═══ DATA SECTION
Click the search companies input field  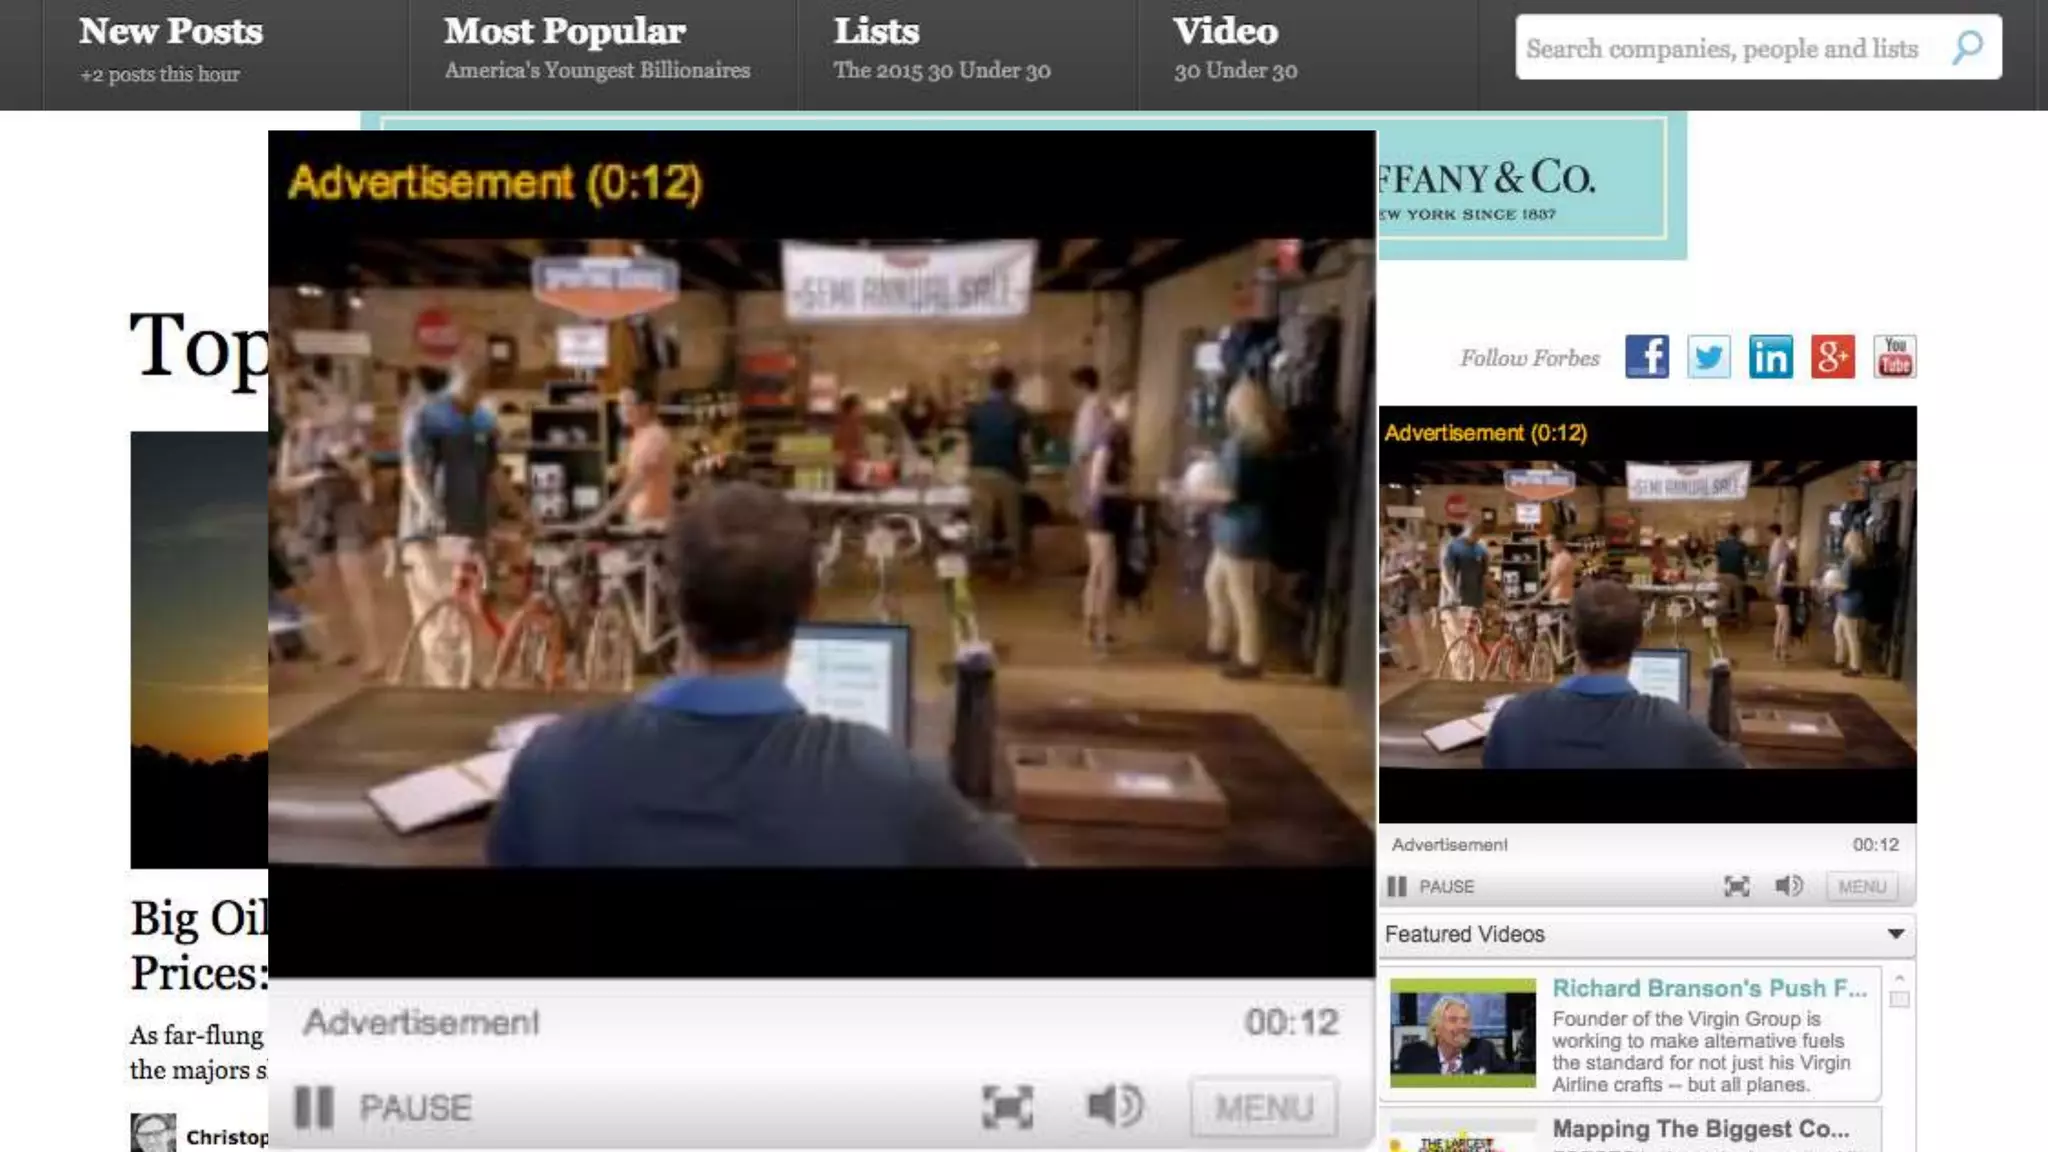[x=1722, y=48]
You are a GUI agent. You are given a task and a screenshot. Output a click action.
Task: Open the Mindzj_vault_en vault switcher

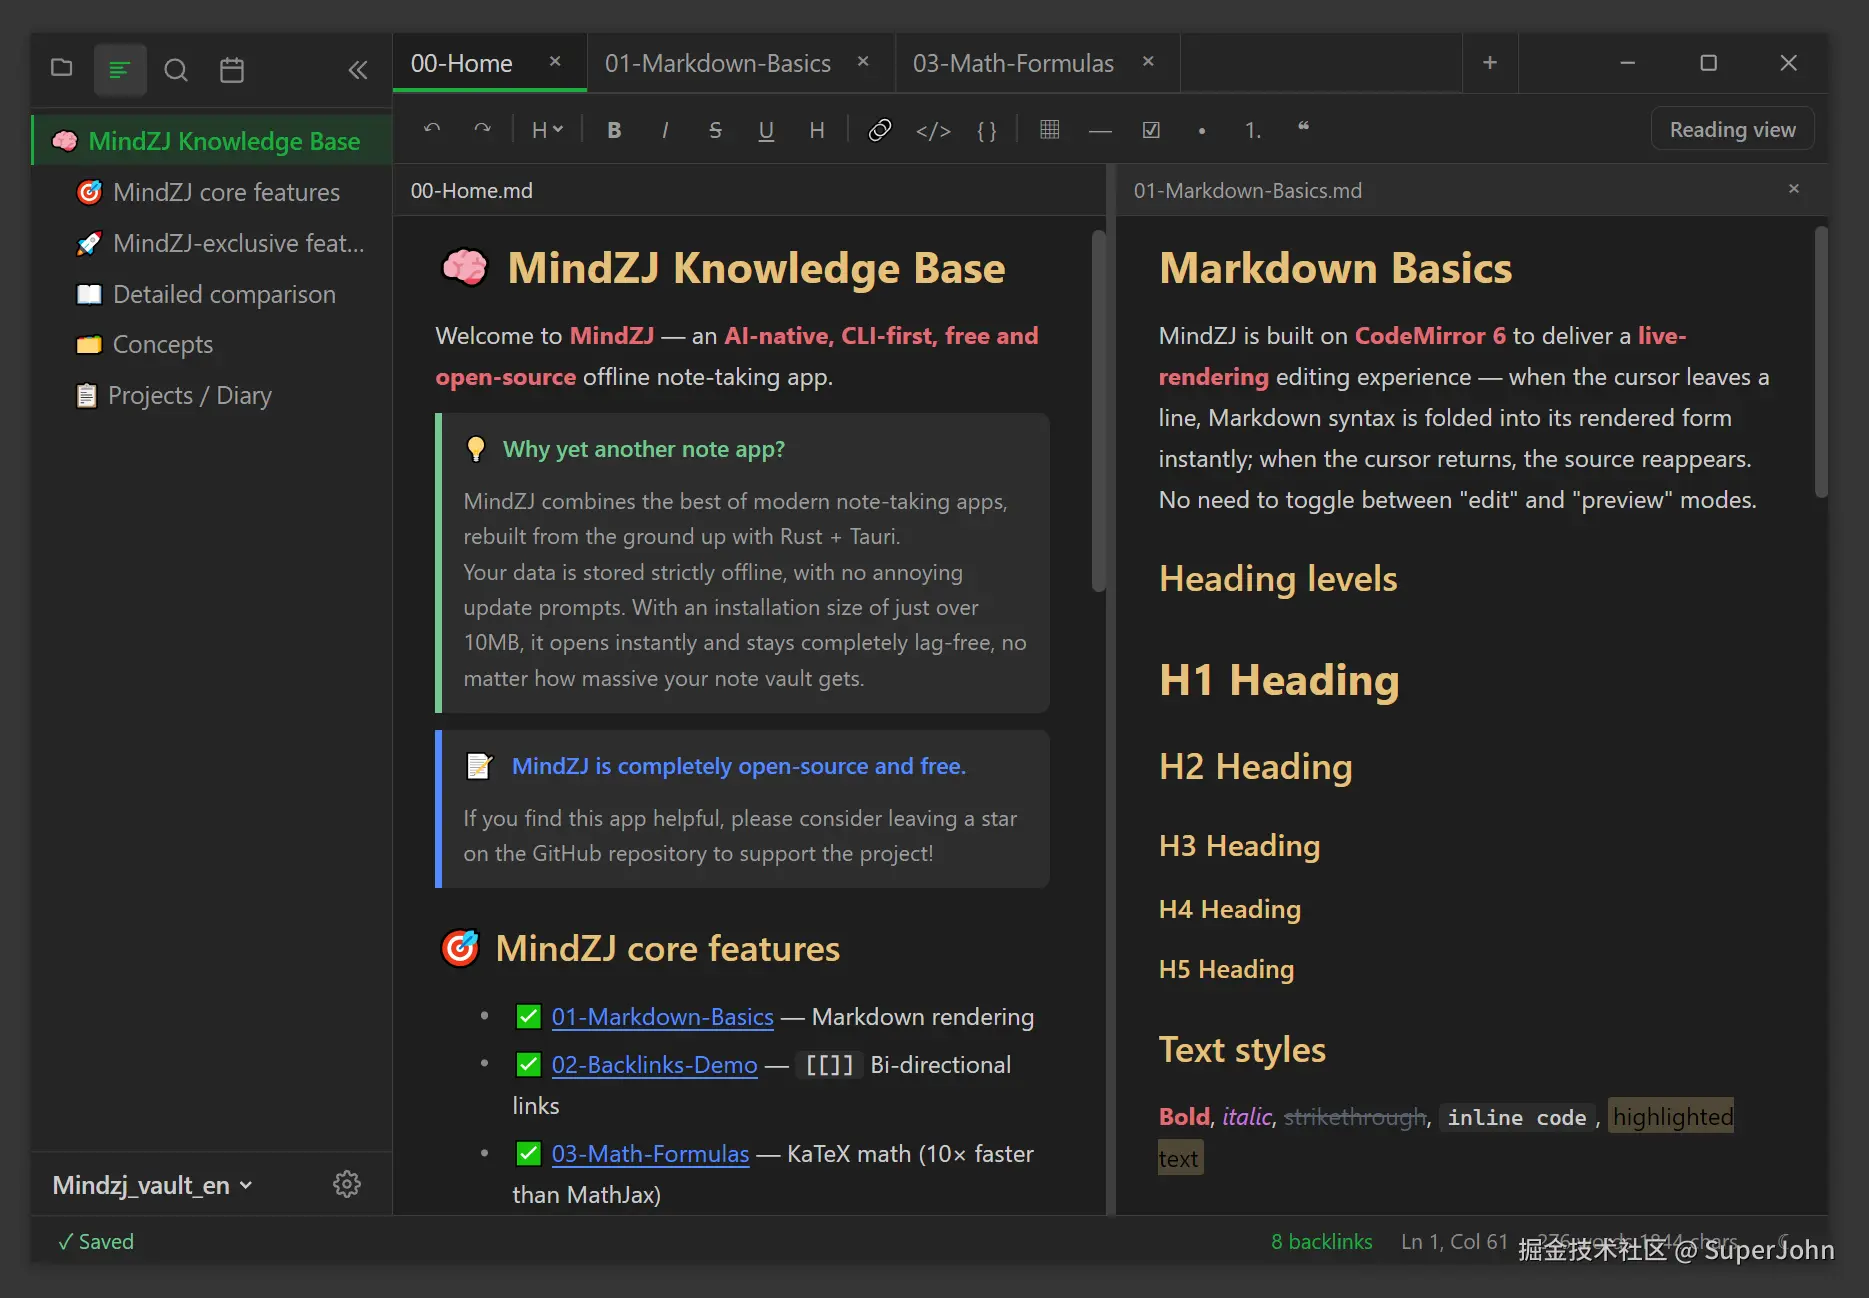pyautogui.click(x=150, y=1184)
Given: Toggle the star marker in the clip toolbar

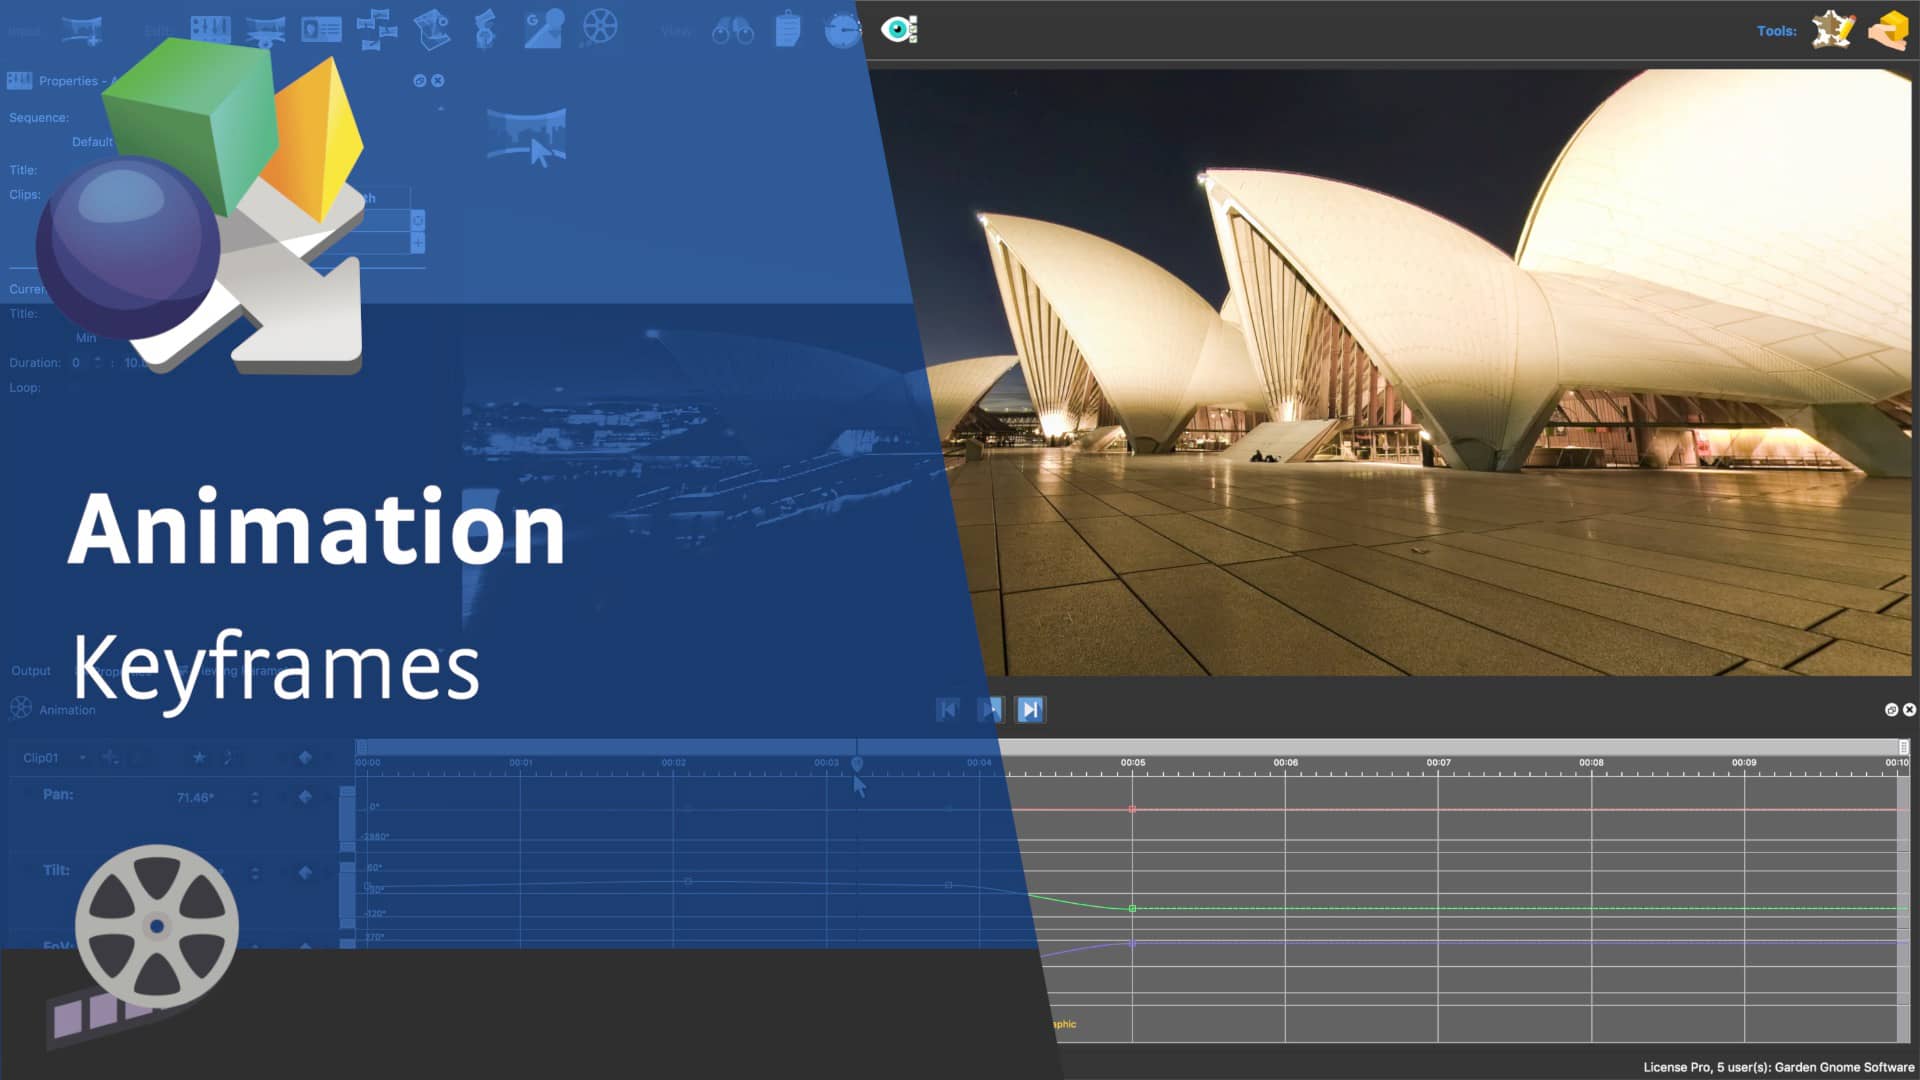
══════
• _REQUIRED WORK_: Leave out the pictures, and retype exactly the lines from the one containing "You are a GUI" through the final line of the data.

• _RESPONSE_:
You are a GUI agent. You are given a task and a screenshot. Output a click action.
Task: Open the Mindzj_vault_en vault switcher

pyautogui.click(x=150, y=1184)
Given: Toggle the star marker in the clip toolbar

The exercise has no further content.